I highly recommend reading Andrew's post on setting up Vision and giving it a go. If you find it's too much, though, don’t despair. You can still get Vision-level results. Just drop me a line by email or through the contact form of this website. I’ve got a little pipeline I can run locally, and I'll process your PDF quickly in exchange for basically just reimbursement of Google’s per-page price (via e.g. Venmo), plus a nominal markup for my own time (EDIT Jun 25). I'm not doing anything that's very different than Andrew is talking about in his instructions. I just recognize that for a lot of people, the hurdle is too great, and they may just end up not using the best-in-class technology. Which is a shame. Everyone who wants it should have an easy option for high-quality Sanskrit OCR. But it’s not hard to make this happen. We just need to cooperate more.
Having this kind of technology at your fingertips opens up new possibilities. Sanskrit Research Institute (sri.auroville.org, led by Martin Gluckman), applied Google Drive API to its mirror of the 550k-item (31TB) Digital Library of India (dli.sanskritdictionary.com) and put MySQL-based search in front of it. This does give interesting insight into the insides of these books, but the mixed-language content is not yet perfectly handled by the Drive OCR; I suspect based on some experimentation (e.g., "अधिकार" yields only 93 results) that recall may be quite low in some cases. At a smaller scale, the Jain Quantum project processed the 17k-item Jain eLibrary, again with Google Drive API, and also made it searchable, this time with a custom combination of fuzzy matching and trigram search.

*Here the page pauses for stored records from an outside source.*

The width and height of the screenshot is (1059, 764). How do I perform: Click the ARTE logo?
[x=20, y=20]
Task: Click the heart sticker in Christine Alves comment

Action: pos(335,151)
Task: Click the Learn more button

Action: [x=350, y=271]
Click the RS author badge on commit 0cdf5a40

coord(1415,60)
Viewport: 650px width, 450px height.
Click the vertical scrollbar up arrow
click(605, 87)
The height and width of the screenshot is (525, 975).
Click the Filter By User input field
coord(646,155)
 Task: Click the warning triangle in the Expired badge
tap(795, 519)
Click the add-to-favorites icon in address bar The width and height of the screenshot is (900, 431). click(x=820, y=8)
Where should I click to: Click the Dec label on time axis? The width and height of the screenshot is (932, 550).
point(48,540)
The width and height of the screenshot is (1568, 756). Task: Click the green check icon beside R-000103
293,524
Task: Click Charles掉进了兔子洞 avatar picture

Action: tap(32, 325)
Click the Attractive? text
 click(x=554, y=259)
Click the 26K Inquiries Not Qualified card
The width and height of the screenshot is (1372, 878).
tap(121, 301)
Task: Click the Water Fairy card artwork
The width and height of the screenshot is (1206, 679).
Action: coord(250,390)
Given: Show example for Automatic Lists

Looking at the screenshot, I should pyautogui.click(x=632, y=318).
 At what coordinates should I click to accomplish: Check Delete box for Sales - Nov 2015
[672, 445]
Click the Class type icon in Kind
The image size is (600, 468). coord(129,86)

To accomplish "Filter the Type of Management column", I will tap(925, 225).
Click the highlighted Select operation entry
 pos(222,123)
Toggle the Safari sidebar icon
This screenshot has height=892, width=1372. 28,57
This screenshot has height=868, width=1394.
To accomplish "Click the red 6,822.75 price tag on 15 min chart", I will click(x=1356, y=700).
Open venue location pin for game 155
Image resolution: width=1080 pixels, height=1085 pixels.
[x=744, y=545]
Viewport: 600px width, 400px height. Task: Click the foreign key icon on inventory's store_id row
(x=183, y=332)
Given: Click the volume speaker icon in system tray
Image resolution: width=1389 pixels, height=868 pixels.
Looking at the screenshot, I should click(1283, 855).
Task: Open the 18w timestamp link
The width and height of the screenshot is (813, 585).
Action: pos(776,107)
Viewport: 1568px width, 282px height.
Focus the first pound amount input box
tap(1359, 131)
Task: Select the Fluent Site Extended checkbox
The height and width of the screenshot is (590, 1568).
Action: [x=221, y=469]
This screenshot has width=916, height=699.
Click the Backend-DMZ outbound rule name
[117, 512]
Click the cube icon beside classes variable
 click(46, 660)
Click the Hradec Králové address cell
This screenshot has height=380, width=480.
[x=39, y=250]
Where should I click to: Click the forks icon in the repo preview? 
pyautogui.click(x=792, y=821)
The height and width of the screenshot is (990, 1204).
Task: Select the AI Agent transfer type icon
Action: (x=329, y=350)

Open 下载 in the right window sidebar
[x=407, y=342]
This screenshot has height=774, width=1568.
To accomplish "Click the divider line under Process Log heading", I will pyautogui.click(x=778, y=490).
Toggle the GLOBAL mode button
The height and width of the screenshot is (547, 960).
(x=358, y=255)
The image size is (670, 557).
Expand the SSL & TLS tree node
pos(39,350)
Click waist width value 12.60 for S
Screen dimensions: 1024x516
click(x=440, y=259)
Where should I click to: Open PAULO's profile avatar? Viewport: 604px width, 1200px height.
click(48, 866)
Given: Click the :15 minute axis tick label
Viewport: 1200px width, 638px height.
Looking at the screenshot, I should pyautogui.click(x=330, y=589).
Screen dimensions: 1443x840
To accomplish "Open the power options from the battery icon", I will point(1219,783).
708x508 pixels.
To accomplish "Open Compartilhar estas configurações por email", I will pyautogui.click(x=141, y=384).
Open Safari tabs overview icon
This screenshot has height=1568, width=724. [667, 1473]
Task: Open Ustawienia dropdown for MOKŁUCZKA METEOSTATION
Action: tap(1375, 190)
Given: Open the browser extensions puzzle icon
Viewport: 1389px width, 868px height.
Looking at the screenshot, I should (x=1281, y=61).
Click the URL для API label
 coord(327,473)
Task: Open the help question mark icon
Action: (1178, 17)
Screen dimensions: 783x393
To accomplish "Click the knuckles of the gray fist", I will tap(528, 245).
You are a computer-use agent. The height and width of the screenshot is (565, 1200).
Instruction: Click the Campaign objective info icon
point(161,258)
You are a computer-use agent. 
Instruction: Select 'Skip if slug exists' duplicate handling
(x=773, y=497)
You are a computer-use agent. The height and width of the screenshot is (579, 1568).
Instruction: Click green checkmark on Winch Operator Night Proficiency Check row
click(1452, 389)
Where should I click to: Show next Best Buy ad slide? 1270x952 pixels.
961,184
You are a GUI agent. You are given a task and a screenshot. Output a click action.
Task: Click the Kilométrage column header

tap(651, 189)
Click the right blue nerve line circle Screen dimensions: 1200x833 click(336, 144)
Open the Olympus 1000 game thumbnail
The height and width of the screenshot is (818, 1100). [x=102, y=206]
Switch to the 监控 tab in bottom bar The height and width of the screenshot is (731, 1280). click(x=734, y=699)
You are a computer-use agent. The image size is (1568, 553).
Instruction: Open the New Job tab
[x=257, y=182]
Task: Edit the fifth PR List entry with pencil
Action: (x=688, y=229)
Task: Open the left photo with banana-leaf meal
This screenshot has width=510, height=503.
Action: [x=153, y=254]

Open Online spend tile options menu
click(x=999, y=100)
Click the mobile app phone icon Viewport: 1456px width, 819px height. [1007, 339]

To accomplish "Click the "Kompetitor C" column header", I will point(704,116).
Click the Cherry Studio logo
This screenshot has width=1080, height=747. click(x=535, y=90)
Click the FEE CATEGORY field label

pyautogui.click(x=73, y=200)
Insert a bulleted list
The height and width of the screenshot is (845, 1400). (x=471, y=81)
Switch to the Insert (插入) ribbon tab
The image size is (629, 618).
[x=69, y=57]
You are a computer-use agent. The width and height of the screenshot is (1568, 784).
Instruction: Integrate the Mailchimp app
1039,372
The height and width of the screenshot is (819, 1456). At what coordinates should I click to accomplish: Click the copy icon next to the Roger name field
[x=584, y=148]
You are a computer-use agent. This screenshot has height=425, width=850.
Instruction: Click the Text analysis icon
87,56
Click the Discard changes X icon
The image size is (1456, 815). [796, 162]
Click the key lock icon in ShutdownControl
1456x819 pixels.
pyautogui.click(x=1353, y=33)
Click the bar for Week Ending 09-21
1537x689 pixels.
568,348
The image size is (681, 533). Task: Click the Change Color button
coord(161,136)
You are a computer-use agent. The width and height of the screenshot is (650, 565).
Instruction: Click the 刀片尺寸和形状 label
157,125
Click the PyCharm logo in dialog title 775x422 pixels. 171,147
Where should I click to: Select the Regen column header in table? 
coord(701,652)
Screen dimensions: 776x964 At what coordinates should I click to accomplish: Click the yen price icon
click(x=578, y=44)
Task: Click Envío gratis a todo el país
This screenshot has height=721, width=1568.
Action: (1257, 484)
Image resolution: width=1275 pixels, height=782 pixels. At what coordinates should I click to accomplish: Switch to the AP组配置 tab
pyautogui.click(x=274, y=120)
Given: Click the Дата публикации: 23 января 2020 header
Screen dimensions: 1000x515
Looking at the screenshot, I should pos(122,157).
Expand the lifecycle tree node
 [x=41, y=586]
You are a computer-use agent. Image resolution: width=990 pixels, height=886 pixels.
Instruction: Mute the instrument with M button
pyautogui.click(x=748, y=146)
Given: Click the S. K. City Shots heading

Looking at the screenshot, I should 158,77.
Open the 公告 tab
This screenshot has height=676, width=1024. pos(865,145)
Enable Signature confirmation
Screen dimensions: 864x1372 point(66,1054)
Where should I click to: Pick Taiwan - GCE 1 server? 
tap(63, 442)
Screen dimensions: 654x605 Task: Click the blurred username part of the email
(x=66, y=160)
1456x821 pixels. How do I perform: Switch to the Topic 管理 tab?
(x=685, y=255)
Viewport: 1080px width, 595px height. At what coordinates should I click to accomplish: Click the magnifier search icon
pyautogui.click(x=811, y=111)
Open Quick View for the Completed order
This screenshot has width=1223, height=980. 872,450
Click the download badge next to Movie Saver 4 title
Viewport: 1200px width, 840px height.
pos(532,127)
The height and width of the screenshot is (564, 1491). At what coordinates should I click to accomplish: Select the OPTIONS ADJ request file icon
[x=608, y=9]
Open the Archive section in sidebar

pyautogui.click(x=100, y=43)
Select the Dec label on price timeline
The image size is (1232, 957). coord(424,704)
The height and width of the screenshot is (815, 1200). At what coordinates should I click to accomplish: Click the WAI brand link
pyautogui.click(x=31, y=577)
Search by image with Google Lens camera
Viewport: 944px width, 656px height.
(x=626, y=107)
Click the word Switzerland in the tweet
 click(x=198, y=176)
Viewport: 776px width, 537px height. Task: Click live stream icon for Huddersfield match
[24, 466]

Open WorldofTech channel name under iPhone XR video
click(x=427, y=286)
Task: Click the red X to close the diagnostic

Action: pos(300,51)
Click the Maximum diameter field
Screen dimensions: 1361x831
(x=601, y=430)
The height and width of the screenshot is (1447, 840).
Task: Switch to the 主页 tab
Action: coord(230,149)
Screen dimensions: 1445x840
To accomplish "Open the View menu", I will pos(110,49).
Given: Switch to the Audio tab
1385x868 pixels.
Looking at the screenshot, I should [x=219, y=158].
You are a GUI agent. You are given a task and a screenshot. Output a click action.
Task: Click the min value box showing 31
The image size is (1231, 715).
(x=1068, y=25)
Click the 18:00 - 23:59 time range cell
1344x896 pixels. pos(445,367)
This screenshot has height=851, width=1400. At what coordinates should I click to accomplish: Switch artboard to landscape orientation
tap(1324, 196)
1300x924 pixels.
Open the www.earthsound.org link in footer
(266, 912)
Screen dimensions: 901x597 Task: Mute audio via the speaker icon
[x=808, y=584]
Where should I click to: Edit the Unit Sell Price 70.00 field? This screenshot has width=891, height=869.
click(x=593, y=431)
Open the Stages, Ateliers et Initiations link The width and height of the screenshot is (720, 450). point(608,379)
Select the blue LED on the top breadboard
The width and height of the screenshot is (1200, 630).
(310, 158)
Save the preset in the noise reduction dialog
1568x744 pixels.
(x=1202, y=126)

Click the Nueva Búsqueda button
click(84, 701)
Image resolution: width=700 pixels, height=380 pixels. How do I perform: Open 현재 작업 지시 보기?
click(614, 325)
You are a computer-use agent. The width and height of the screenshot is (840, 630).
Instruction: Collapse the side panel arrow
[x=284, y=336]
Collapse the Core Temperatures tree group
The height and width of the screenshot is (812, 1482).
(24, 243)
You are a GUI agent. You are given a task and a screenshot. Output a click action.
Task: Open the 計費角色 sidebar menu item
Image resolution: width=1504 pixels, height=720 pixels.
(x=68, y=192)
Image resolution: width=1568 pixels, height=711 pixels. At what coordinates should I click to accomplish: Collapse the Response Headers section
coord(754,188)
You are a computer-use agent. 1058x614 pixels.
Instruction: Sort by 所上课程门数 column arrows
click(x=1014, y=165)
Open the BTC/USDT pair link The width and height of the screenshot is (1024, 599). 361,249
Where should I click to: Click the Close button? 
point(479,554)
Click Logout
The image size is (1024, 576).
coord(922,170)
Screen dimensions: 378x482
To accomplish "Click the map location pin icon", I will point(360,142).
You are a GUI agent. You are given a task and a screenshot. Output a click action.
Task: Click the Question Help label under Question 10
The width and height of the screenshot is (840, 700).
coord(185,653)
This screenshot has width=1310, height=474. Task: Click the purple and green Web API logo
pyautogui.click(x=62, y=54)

The additional fact that the “book text” is served in full (e.g., in this Sanskrit book here) means that the content is findable by search engines like Google, but only to a certain extent, as the text is not segmented into individual words. These are just two examples of large scale application of OCR to Sanskritic material.
But whatever the size of your own Sanskrit PDF collection, imagine making that content searchable, too, and with Vision rather than Drive. Let’s say you have your speciality collection of 100 works, at 200 pages each. That’s 20,000 pages, or $30 to OCR with Vision. Pre-processing (mostly cropping pages) takes some time, as does post-processing. But the OCR itself can be done overnight and for the cost of, what, a nice dinner? Imagine us collectively getting together and making a huge leap forward in the amount of material digitized to be machine-searchable, if only in a preliminary, 95%-accurate way at first. It is closer than we have been thinking.
There are more components of this overall workflow that can still be improved. Handwritten text recognition (HTR) for manuscripts has been worked on recently especially in the Tibetan space (see several presentations at this event in Vienna last year). Software options for this kind of training for bespoke material include not only the relatively well-known Transkribus system but also Kraken, in the lineage of ORCropus. What’s more, we could also train a relatively simple model for automated post-processing, as well (cp. e.g. the 2022 project cited above). If you’re interested in doing this in combination with Vision, please be in touch with your material that you’ve corrected from Vision output, and we’ll train something up together.
So someday, it might be possible to use fine-tuned open-source models on appropriately user-friendly platforms, and compensate for imperfections with effective automatic post-processing. Until that day comes, though, for the most part, in Google we trust. 😇